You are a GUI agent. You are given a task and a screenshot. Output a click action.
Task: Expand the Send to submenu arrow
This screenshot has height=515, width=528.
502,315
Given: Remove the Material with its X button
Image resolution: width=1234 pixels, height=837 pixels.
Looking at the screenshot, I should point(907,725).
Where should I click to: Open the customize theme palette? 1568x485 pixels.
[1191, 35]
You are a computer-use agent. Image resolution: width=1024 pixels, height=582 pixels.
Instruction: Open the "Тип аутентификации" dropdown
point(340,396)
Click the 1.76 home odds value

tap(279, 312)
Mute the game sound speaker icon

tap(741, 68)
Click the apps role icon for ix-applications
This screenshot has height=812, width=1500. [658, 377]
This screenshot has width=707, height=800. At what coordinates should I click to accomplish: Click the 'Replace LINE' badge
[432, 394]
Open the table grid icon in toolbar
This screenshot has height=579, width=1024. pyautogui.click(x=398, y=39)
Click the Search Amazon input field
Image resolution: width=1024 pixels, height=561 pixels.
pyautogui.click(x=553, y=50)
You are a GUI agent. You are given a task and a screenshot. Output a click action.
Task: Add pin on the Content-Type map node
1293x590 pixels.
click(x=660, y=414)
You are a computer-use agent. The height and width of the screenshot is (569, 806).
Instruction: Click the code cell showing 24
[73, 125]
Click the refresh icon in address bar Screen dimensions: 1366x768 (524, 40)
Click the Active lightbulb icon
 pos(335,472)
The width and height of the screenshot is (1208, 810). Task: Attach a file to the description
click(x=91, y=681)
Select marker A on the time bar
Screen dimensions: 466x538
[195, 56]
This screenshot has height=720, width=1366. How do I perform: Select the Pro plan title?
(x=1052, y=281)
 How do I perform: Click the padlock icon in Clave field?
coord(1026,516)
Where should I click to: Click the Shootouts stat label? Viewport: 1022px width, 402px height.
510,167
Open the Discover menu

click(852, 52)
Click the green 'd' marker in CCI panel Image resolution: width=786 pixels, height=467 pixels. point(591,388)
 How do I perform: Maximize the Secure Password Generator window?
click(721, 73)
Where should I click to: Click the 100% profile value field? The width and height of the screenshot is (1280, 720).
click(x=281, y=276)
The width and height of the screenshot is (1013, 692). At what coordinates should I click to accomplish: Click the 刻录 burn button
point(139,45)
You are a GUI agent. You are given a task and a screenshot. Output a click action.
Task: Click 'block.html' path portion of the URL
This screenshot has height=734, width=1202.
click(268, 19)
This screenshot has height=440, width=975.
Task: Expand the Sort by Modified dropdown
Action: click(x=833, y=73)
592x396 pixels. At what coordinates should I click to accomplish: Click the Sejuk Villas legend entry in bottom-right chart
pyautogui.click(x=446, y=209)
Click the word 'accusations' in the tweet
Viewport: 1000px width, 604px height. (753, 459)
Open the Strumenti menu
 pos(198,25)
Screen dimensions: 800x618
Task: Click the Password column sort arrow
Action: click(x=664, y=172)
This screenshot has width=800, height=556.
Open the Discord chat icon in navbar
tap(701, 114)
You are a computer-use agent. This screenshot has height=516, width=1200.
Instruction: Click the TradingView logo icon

****

**About this task**.
Search the records above for "computer" and copy every line that has it.

**Expected output**.
You are a computer-use agent. Image resolution: width=1024 pixels, height=582 pixels.
You are a computer-use agent. The height and width of the screenshot is (569, 806).
You are a computer-use agent. This screenshot has height=516, width=1200.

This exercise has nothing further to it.